Ever feel frustrated when

  • running out of disk space right before a deadline?
  • migrating data across devices to work across machines?
  • oh snap I deleted my code!

No sweat!

  • Information in the table may not be accurate, please correct me
  • Need discussion here: periodic housekeeping?
Type Mount path Purpose Backup
AFS ~ or /afs/csail.mit.edu/u/m/$MY_ID lightweight files (code, cache) ~/.snapshot
NFS (production tier) /data/medg (raw data)? /data/medg/misc/.zfs/snapshot
Local (each machine) /crimea datasets
Local (each machine) /scratch (cached data, models)?

Notes

  • How much storage is the current directory using? du -sh
  • What about the disks? How much space is left? df -h

Case study

Starting a project

  1. Figure out a group name of the project, and ask system admin to create a user group on all machines (or the specific machine you are working on) with all collaborators added the group.

  2. Identify a dataset root (e.g., /data/medg/misc/definitely-not-cryptomining) with the correct group access (chgrp -R ...).

  3. Locate a folder for code (e.g., ~/definitely-not-cryptomining). Note that the code should be only accessible by you; any code sharing should happen over version control software.
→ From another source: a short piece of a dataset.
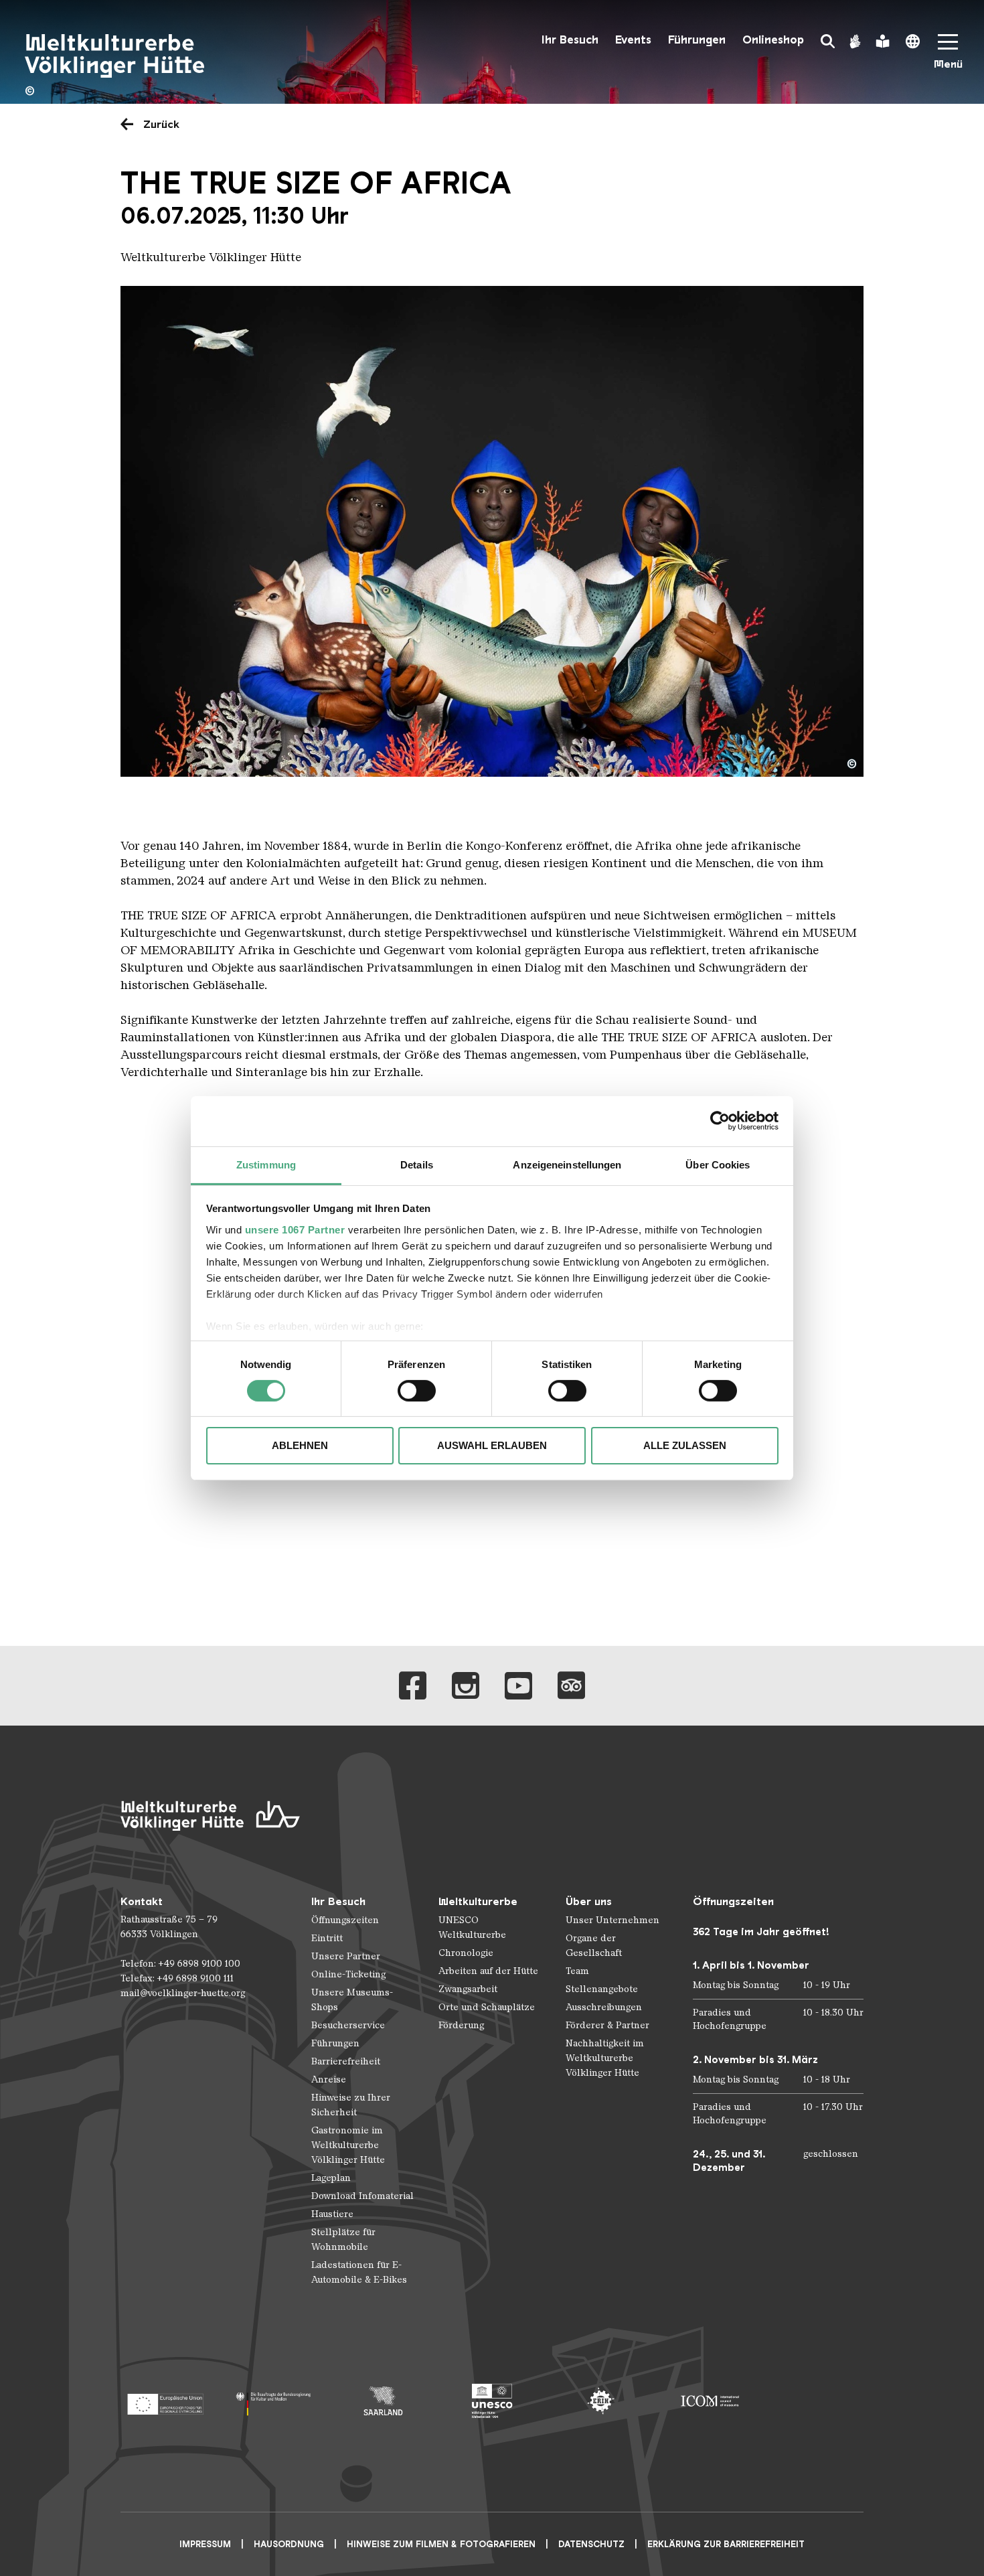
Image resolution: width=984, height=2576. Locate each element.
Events (633, 40)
  4. Find a local working root directory (e.g. /scratch/definitely-not-cryptomining), and sync data over with rsync.

  5. (Optional, but extremely recommended) Instantiate a shared virtual environment in the local directory.

  6. Happy coding.

  7. When you are running tasks, try htop and nvidia-smi (or watch --color gpustat -ucp --color) to determine the best machines/GPUs. Try not to overuse hardware resources.

  8. Save intermediate results/models to local project directory.
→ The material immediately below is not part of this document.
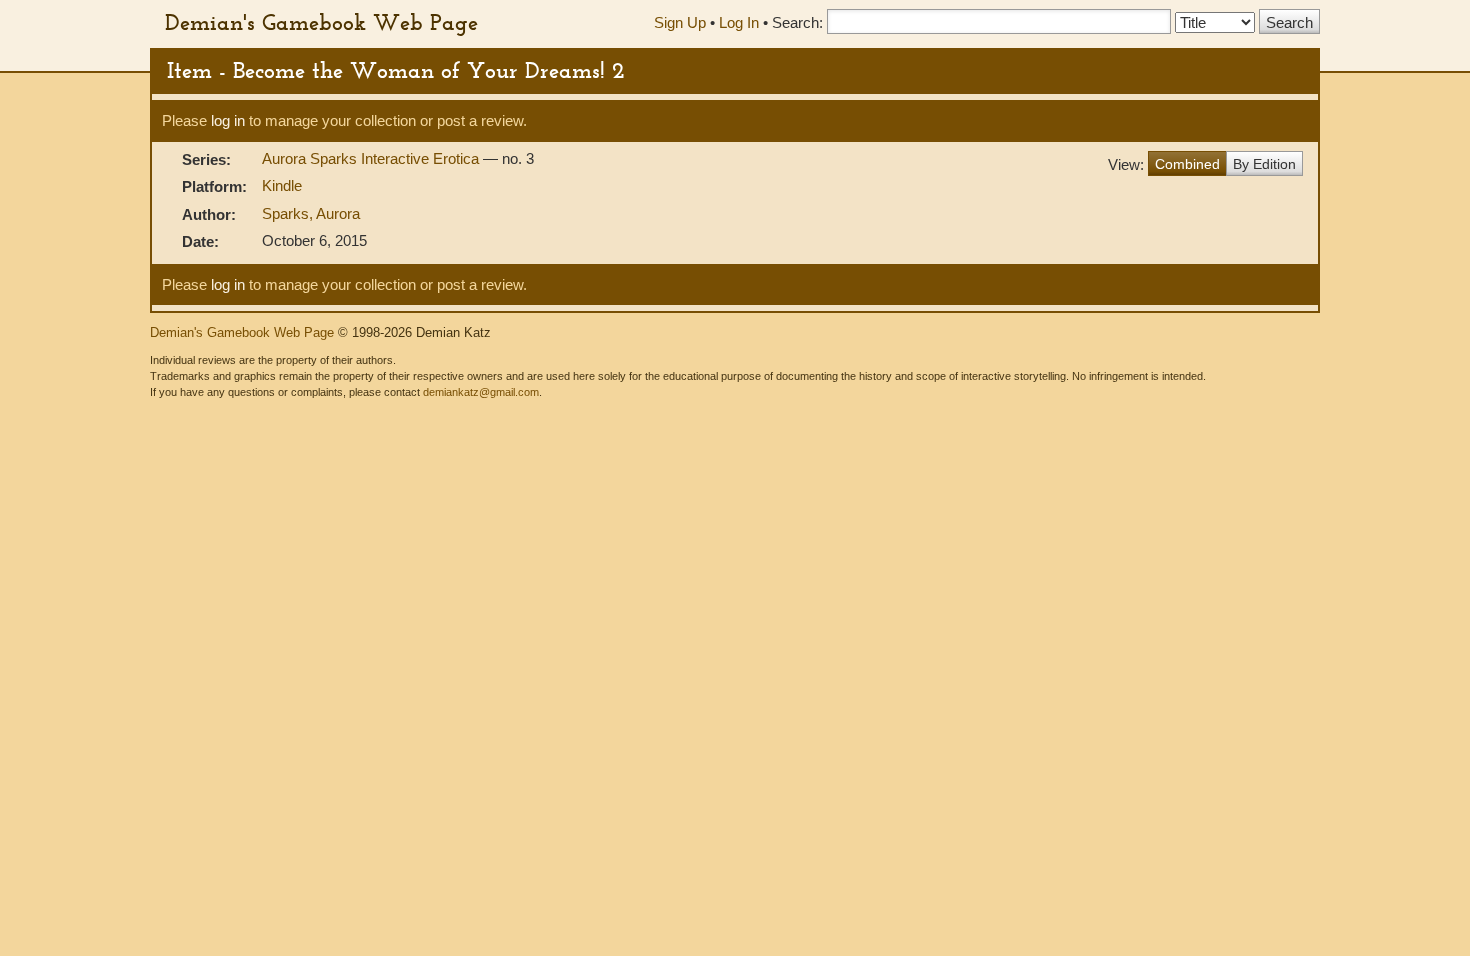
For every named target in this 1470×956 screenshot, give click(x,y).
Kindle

  9. Periodically push your local git commits to GitHub.

Harry's setup

  1. I have mosh set up, so basically the following login steps are persistent for a few days before I restart the sessions.

  2. On local machine I have the following bash functions that enable blazing fast access: only need to kinit && tmux-csail nightingale

    function tmux-csail() {
        ssh stmharry@$1.csail.mit.edu longtmux
        mosh stmharry@$1.csail.mit.edu tmux a
    }
  3. I can access different machines on different iTerm tabs, and since inside a tmux session I as well have tabs for file editing, program running, and resource monitoring. (i.e. tmux tabs under iTerm tabs)

  4. I use vim as the editor for most code editing for a lot of python handy plugins. I can edit a handful of files at the same time for its support for tabs. (i.e. vim tabs under tmux tabs under iTerm tabs)

  5. In my ~/.bashrc there are a few aliases that helps me with commands.